== SOURCE RECORDS

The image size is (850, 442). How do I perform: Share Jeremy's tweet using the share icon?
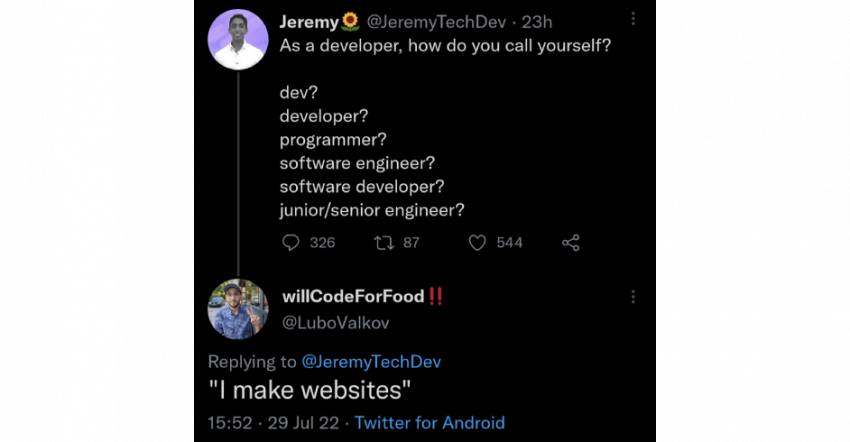click(571, 243)
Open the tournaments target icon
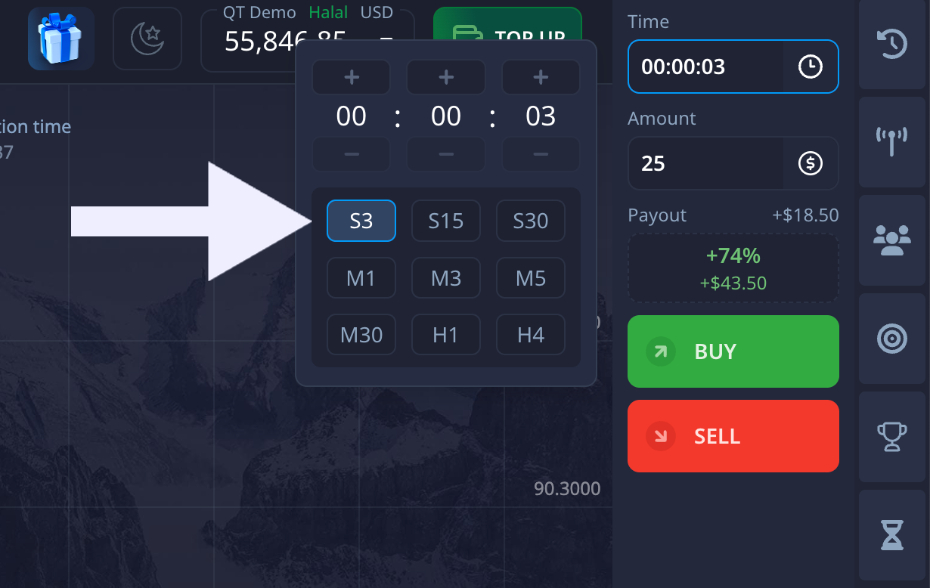 tap(891, 337)
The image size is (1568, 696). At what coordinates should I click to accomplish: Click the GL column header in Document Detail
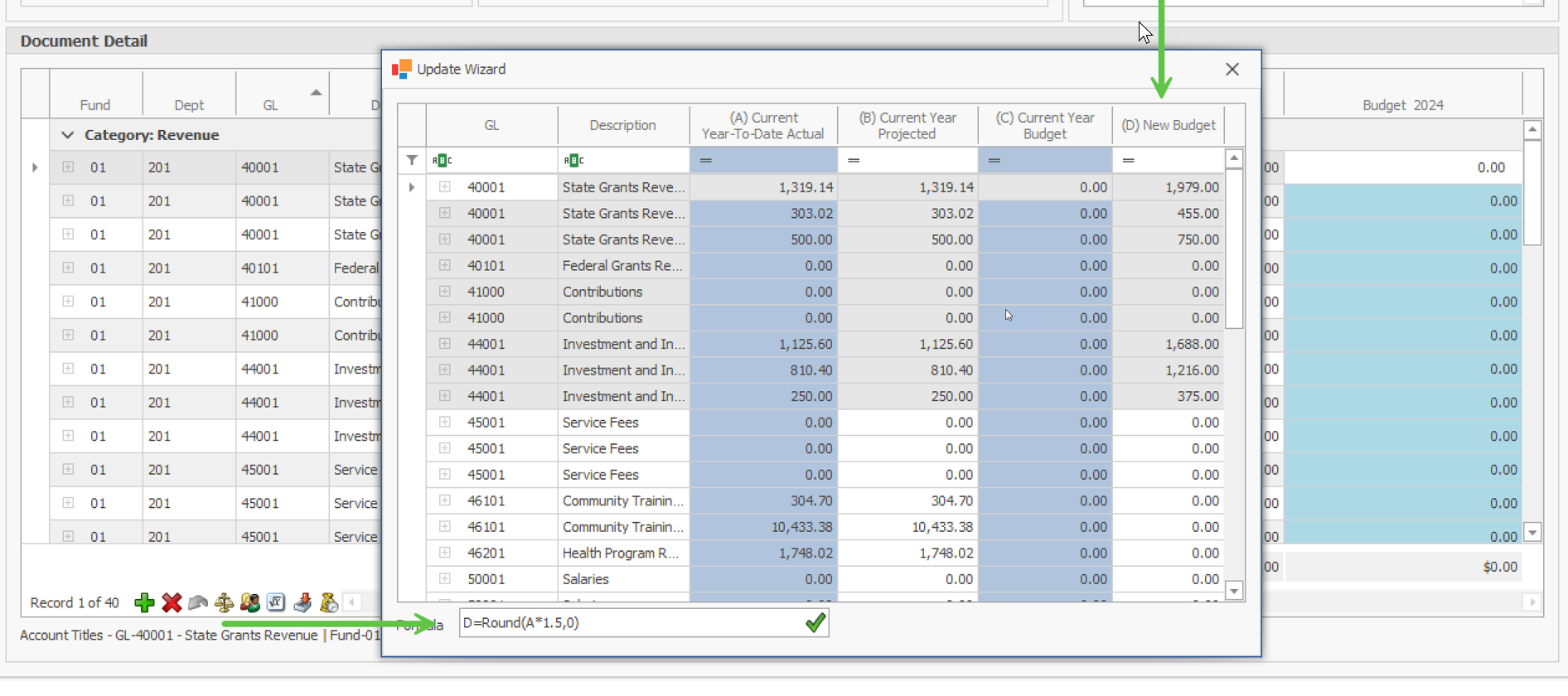point(270,105)
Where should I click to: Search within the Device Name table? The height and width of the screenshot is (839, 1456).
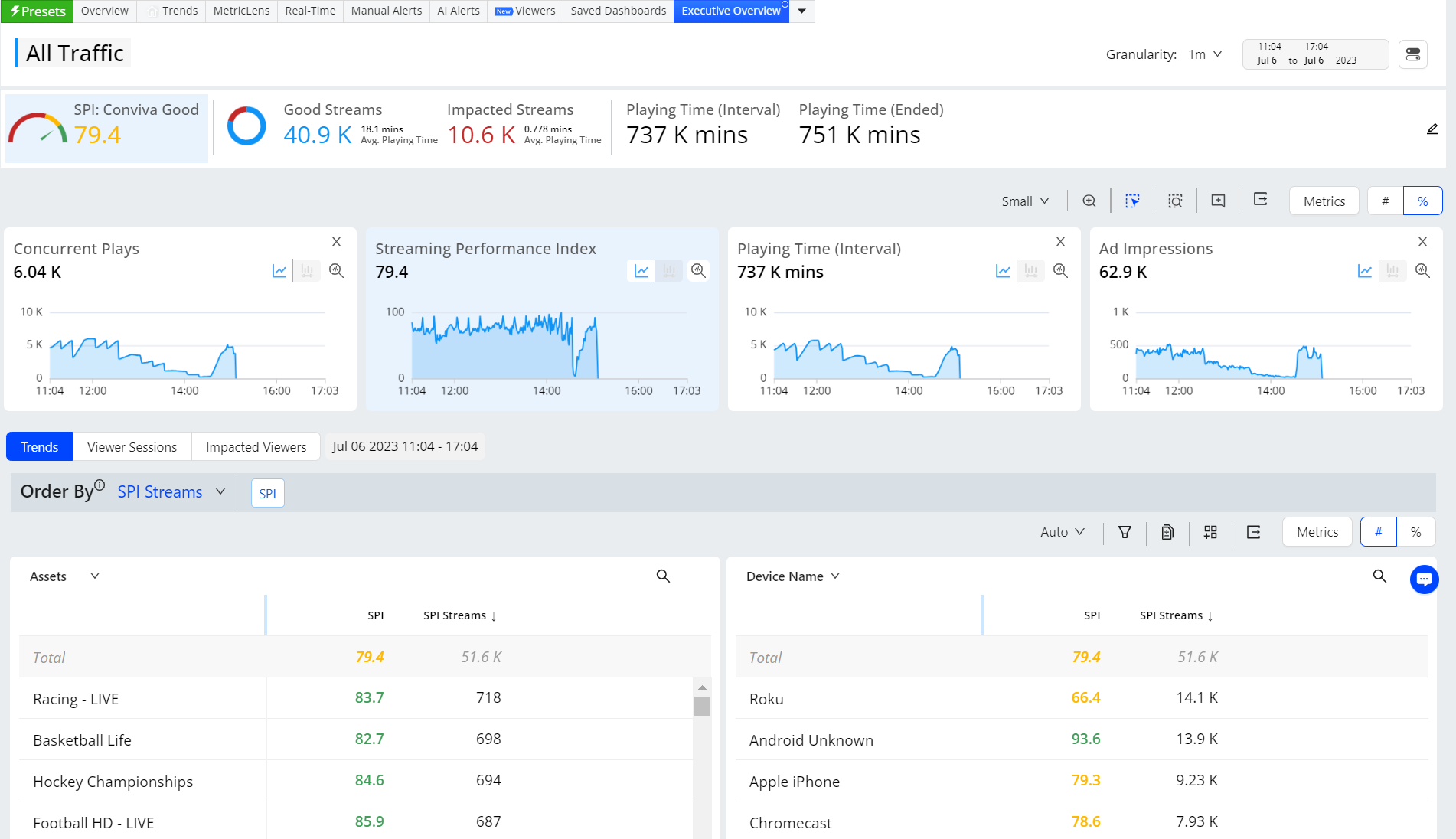point(1379,576)
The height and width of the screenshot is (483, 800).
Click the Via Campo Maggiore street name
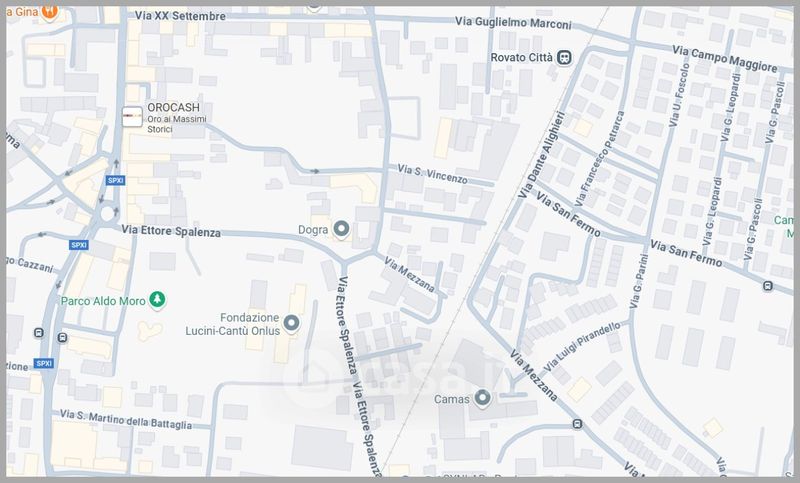[718, 58]
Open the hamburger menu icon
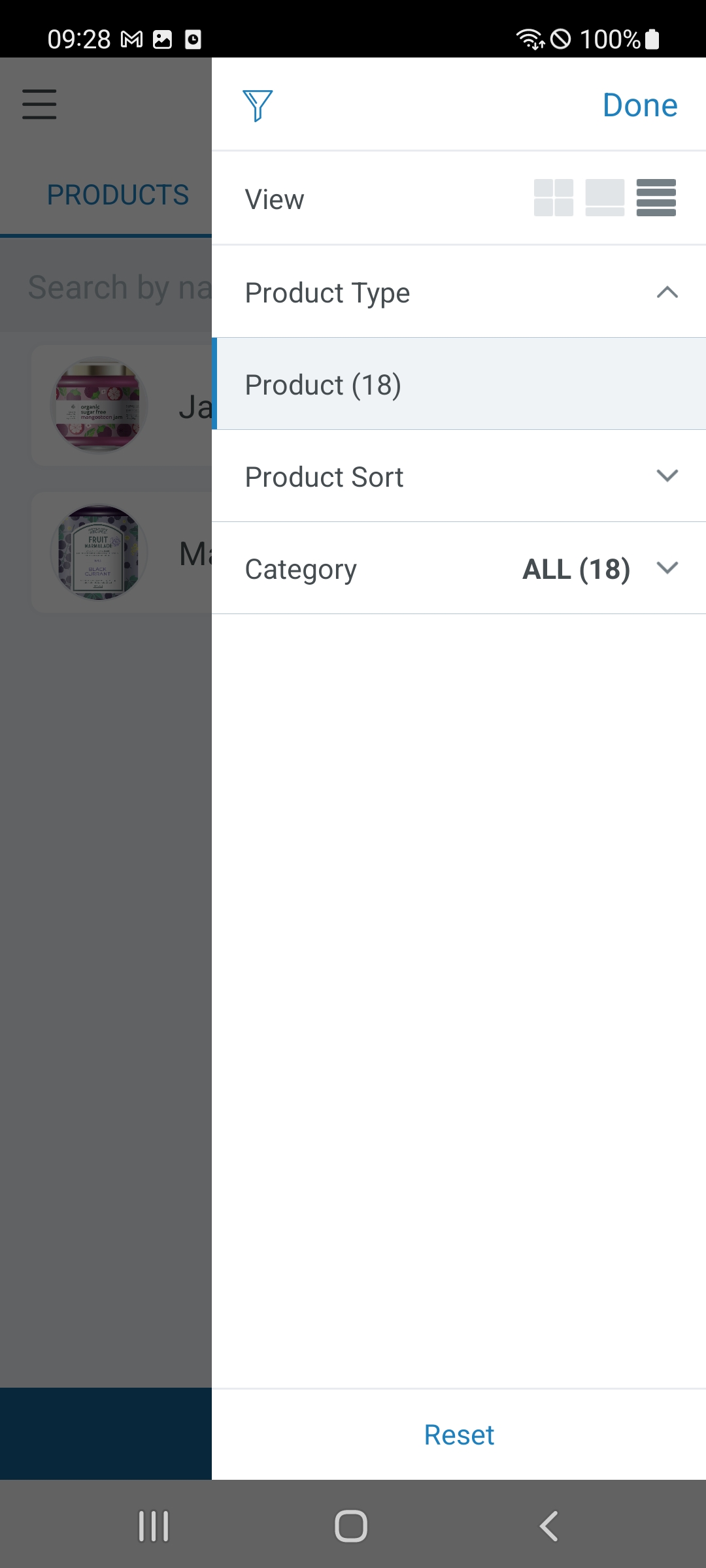The height and width of the screenshot is (1568, 706). pyautogui.click(x=39, y=105)
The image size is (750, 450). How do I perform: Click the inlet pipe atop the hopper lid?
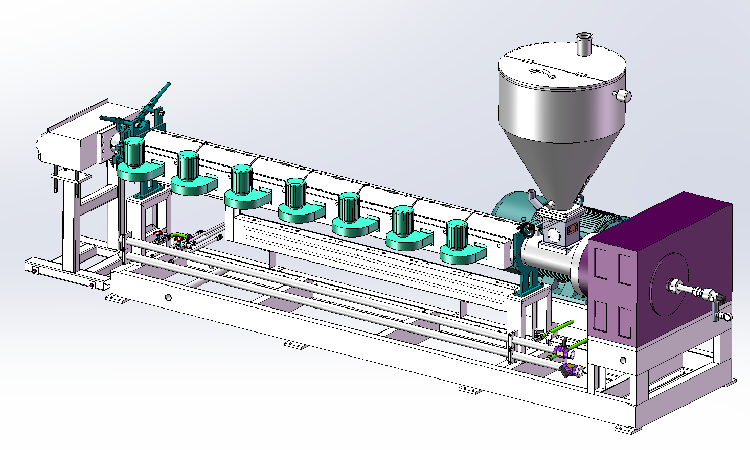tap(584, 43)
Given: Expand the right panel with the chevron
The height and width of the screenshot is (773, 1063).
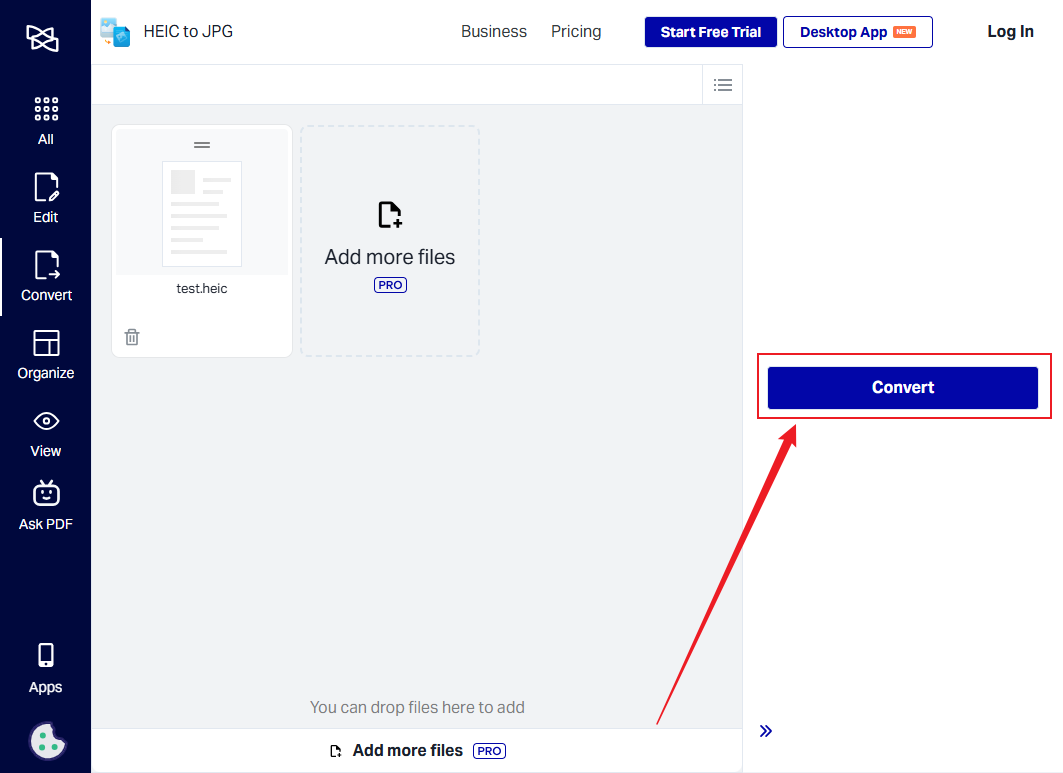Looking at the screenshot, I should click(x=766, y=731).
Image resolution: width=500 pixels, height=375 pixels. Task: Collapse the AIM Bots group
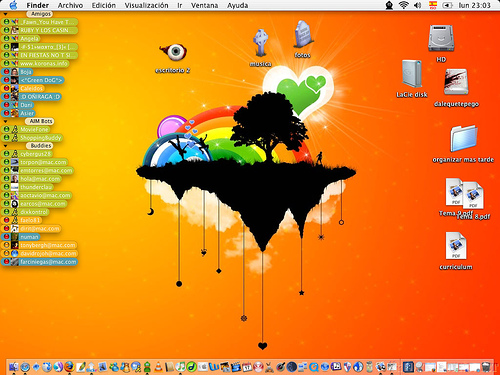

====

▶ **ACTIVITY**
Above are the entries; write them out again exactly, omitting the pictures.

▶ **SOLUTION BELOW**
The image size is (850, 442). How do I perform: Share Jeremy's tweet using the share icon?
click(571, 243)
Open the tournaments target icon
 tap(891, 337)
The image size is (1568, 696). At what coordinates should I click to accomplish: Click the GL column header in Document Detail
point(270,105)
Where should I click to: Search within the Device Name table? The height and width of the screenshot is (839, 1456).
point(1379,576)
The height and width of the screenshot is (483, 800).
Click the Via Campo Maggiore street name
[718, 58]
Open the hamburger menu icon
The height and width of the screenshot is (1568, 706). pyautogui.click(x=39, y=105)
The image size is (750, 450). How do I perform: Click the inlet pipe atop the hopper lid?
tap(584, 43)
Given: Expand the right panel with the chevron
The height and width of the screenshot is (773, 1063).
Looking at the screenshot, I should click(x=766, y=731).
Image resolution: width=500 pixels, height=375 pixels. Task: Collapse the AIM Bots group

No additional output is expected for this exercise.